The original Crysis was a graphical benchmark to which all other games were compared—no PC was truly hardcore unless it could run Crysis. Well, now the Xbox 360 and PS3 can run Crysis 2, so what does that say about the visuals for this heavily hyped sequel? Truthfully, the game looks fantastic, but those high fidelity visuals are also the source of some frustration and confusion.
Crysis 2 presents a realistic looking New York City, but realistic doesn’t mean pleasant. You’ll fight through sewers, across skyscrapers, and several blocks of city streets, past busted cars and piles of rubble, but sadly no matter how realistic a building looks, it can never be as breathtaking as the lush jungles of the original game—though the climax in Central Park comes close.
Beyond the inherent unattractiveness of the realistically rendered world, Crytek seems a bit too eager to show off the visuals. Since everything in the world looks so sharp, it can be hard to see the human enemies until they start shooting with their white uniforms blending in with the white/grey concrete of the city. Most UI elements, like the mini map or objective markers, are more transparent than solid, making them hard to see as well. But these annoyances can be ignored thanks to your visor.
Pressing up on the D-pad activates your visor, which automatically holsters your gun but displays all nearby enemies, objectives, and tactical suggestions. You can mark anything that you deem important, and the marker remains active after you turn the visor off. The holstering action prevents you from relying on this view in the heat of battle, but the ability to mark things helps you plan an attack with full awareness of your surroundings, even when hiding behind rubble.
And you’ll need to be aware. The game avoids linear corridors wherever it can, instead putting you in large open arenas. You can go in guns blazing or take a quiet approach. Both options are encouraged by your character’s nanosuit, which can switch between an armor mode and a stealth mode. Both drain the suit’s energy, so you have to act fast once they’re activated, but the suit also recharges fast, allowing you to jump between modes in the middle of a fight. In fact, you’ll probably switch nanosuit modes more often than you reload. This is a good thing; your suit gets you thinking tactically. Going stealth allows for easy flanking, and using armor when hurt gives your health time to recharge, letting you spend more time in open battle rather than behind cover. The game strikes a nice balance between making you feel powerful and making you struggle with limited energy.
Make no mistake, Crysis 2 will be a long struggle.
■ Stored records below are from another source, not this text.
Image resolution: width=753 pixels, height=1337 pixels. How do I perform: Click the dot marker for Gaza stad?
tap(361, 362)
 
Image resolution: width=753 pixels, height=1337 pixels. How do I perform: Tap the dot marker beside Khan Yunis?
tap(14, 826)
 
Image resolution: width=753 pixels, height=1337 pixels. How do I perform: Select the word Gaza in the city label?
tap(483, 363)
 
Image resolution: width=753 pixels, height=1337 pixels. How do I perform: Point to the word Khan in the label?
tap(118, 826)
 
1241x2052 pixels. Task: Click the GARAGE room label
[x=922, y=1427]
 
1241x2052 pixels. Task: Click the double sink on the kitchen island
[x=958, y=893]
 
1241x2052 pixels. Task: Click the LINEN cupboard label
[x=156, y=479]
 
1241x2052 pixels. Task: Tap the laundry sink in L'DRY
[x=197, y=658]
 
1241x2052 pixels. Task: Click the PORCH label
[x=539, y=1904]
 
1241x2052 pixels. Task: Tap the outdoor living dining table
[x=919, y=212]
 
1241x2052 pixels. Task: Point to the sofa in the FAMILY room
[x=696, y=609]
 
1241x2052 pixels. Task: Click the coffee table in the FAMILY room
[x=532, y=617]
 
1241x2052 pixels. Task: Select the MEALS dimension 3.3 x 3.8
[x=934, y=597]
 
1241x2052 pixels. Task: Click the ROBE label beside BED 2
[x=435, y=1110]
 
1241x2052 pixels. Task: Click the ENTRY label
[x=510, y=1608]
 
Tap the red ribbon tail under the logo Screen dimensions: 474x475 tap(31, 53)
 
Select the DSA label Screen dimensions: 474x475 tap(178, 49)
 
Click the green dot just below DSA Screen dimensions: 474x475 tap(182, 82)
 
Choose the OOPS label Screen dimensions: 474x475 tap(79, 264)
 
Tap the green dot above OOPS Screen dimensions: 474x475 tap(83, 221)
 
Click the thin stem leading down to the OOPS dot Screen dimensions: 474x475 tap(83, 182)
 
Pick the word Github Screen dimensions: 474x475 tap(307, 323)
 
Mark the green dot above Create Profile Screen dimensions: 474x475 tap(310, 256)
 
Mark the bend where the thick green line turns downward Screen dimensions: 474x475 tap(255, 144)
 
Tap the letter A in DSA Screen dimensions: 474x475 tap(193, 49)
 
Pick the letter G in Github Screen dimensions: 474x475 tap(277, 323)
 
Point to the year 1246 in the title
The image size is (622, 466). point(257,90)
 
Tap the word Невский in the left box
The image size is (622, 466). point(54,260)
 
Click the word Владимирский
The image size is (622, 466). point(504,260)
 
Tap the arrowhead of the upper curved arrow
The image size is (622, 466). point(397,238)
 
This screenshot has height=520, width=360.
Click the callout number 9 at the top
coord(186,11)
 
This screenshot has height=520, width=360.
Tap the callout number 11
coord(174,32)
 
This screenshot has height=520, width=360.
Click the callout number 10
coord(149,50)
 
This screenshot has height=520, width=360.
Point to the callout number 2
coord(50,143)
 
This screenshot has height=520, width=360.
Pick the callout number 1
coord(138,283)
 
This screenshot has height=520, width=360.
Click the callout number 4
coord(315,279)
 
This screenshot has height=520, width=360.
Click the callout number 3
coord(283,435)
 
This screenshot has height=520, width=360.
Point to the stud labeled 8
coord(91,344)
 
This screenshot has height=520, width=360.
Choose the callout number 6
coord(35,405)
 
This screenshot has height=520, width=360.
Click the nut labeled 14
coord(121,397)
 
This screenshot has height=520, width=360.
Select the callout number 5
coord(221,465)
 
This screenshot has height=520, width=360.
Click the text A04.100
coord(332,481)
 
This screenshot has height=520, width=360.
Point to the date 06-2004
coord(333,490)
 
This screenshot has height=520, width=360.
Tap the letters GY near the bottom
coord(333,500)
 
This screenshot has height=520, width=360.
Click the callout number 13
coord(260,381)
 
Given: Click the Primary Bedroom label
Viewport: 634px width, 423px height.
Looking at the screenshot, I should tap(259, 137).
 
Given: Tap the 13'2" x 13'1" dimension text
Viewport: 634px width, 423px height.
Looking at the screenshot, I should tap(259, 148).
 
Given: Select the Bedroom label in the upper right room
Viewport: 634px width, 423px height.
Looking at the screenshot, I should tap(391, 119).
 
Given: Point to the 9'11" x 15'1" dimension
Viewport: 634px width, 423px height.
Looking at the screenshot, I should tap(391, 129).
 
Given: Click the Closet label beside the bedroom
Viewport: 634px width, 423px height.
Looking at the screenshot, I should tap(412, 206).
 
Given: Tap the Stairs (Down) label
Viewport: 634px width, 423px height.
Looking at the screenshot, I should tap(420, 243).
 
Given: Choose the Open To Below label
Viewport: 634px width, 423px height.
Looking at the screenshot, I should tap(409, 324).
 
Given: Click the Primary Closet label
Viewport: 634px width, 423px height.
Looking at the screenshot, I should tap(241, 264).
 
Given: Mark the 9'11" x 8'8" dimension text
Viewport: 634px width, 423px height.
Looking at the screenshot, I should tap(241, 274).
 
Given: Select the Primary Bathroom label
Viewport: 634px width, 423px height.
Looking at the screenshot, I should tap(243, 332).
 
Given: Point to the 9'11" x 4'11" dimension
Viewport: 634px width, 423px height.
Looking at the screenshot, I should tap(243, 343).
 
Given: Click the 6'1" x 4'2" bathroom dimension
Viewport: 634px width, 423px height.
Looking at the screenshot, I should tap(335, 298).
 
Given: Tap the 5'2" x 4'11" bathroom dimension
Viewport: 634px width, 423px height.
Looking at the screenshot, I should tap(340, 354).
In this age of five hour campaigns, Crysis 2 is a true epic, easily lasting at least 10 hours. The story that’s told over those 10 hours has some interesting ideas, but it’s told in such a confusing manner that those ideas are easily lost. You start the game fighting against humans, then you start fighting aliens, then you team up with other humans against the aliens. There are a lot of characters and faction politicking at play here—throw in some betrayals and double-crosses and it gets even more confusing. By the end, after the dust has settled on all the twists, things become clearer, but it takes a long time getting there.
On the plus side, the story takes a kind of cynical joy in bashing you around, putting you in the middle of one disaster after another that only a super soldier could live through. In doing so, the game presents an intriguing idea that even a super soldier can’t fight a war alone. You’re still just one man. As if to reinforce this idea, your squad mates can be very helpful at certain points. For example, it was them, not me, who took out an alien gunship; I was scrounging for more rocket ammo when they landed the final blow with normal guns. It’s a nice contrast to your usually useless teammates in other shooters.
The multiplayer is typical for this kind of shooter, but Crysis 2 adds its own twist to some standard features. Unlike the campaign, multiplayer is all about running and gunning, but the ability to activate your armor and stealth adds a layer of strategy missing from Call of Duty. You have custom loadouts, you level up, but in a nice twist, your suit modes (armor, stealth, and power) level up separately, adding an element of class-based leveling to the game even though there are no classes. With each new level, whether it’s for a suit mode or your multiplayer character in general, you get an unlock point to spend on a variety of upgrades. This allows you to upgrade your character according to your playstyle, so that every unlockable is something that you will actually use.
As for game types, there’s your typical deathmatch, team deathmatch, and capture point games, as well as several others that are locked until you reach a certain level that I haven’t been able to play. There’s also a New Recruits game type that’s just team deathmatch for people level 1-10. Crysis 2 isn’t the first game to offer a “beginner’s mode” like this, but it’s always good to see a game ease in new players rather than throw them in with the veterans from the get-go.
Crysis 2 is a great mix of the new and familiar. It’s similar enough to other games to attract fans of military shooters but different enough to stand on its own merits apart from its peers. It may not be the graphical showcase that the first game was, but it’s surely just as fun and that’s really what matters most.